Illustration: Suhita Shirodkar

There are drawbacks, though, with online learning. What used to be an organic feedback process can now only happen after the fact. “Sitting next to other people drawing is beneficial beyond comprehension. When you are at home, you work in a vacuum. That’s a big loss,” says Olivier. “I’ve often told my students I am but one of the teachers in the room.”

Eighteen months ago, Pepper feared for her career. And when life drawing first went online she worried that a flood of new models would create pressure to work for less pay. That hasn’t proven true, but there are new concerns. Online security is a big one—the ability to take screenshots and share images of models posing nude compromises what should be a safe space. But virtual life drawing is also providing a source of income, and coupled with in-person drawing it has the potential to help models sustain themselves even better than before.

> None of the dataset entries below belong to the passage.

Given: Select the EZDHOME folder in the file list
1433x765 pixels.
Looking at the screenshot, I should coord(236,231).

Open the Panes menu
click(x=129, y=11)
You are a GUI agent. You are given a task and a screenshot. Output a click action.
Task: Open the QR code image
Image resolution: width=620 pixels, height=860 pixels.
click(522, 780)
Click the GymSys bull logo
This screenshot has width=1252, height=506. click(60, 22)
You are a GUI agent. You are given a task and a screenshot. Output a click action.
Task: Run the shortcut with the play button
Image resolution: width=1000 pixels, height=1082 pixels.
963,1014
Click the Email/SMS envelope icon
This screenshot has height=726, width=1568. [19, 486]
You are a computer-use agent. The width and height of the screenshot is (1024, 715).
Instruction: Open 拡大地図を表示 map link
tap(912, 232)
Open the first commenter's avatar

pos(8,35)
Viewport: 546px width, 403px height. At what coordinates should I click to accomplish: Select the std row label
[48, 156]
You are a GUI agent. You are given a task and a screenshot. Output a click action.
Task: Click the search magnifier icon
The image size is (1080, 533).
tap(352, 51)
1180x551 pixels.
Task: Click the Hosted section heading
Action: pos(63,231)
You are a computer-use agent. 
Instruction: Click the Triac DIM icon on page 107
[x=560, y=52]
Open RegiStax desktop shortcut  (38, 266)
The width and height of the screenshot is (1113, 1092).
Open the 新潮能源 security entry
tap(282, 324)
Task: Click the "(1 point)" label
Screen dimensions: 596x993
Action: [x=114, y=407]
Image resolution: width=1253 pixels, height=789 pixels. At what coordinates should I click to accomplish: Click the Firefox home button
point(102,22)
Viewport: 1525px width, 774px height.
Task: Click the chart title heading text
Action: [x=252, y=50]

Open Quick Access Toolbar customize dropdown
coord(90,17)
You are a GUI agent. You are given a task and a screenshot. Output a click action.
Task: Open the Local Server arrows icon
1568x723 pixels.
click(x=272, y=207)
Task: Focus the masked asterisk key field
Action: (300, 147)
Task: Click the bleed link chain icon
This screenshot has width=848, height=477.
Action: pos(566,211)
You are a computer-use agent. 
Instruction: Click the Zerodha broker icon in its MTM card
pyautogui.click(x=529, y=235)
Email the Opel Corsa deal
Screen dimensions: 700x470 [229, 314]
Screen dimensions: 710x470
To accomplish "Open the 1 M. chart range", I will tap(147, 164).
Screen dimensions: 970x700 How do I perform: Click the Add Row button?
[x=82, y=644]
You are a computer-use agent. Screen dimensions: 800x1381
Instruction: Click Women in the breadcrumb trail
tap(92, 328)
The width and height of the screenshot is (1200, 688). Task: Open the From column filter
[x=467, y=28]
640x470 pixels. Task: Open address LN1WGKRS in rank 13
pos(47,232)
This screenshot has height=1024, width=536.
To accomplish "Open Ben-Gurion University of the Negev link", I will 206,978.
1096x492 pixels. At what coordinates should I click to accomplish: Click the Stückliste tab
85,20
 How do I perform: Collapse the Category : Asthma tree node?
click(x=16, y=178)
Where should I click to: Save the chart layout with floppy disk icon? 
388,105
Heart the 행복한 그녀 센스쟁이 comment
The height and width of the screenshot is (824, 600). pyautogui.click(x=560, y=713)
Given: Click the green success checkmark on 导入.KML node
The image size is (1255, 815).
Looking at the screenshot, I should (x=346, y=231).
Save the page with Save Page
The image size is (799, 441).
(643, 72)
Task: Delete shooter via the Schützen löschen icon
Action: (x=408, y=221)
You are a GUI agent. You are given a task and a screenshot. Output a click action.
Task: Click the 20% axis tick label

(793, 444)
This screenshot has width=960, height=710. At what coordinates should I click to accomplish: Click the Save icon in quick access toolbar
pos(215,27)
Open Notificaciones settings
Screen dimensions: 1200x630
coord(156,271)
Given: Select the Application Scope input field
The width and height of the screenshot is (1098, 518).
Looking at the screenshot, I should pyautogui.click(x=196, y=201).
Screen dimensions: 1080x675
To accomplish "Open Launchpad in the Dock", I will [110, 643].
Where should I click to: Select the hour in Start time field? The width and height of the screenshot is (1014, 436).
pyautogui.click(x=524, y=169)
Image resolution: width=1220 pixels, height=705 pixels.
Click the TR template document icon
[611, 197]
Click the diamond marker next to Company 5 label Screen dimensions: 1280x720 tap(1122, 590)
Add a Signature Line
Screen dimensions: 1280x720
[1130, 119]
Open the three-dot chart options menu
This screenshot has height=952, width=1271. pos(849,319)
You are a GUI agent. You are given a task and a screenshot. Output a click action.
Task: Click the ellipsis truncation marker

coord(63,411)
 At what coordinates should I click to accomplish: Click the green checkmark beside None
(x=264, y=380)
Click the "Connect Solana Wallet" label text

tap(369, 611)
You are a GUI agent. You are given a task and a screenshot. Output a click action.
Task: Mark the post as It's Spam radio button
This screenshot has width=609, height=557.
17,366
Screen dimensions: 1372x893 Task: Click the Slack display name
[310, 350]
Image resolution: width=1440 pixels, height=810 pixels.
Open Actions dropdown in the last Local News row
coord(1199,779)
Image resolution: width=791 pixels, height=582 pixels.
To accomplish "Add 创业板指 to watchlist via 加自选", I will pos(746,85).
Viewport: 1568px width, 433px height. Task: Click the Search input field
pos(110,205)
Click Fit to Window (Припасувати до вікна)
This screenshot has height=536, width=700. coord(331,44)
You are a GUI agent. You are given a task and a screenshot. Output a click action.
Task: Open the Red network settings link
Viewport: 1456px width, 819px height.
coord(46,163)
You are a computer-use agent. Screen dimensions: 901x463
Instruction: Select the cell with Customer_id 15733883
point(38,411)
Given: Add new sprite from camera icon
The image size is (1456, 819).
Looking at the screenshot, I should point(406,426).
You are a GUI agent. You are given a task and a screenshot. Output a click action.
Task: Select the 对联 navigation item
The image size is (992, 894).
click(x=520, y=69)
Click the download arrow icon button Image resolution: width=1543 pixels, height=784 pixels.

“I don’t see Zoom drawing going away,” says Olivier. “I can find a session to draw on any day of the week, almost anytime of the day. The offerings online are unlimited and so easy to access.”

In early August I joined a session hosted by Sketcherei at a burlesque performance in Berlin. There is a mix of artists drawing in person and people like me joining via Zoom. At the end of a particularly challenging set of poses, the live audience breaks into clapping and cheering. Even from far away California, the sound is surprisingly moving.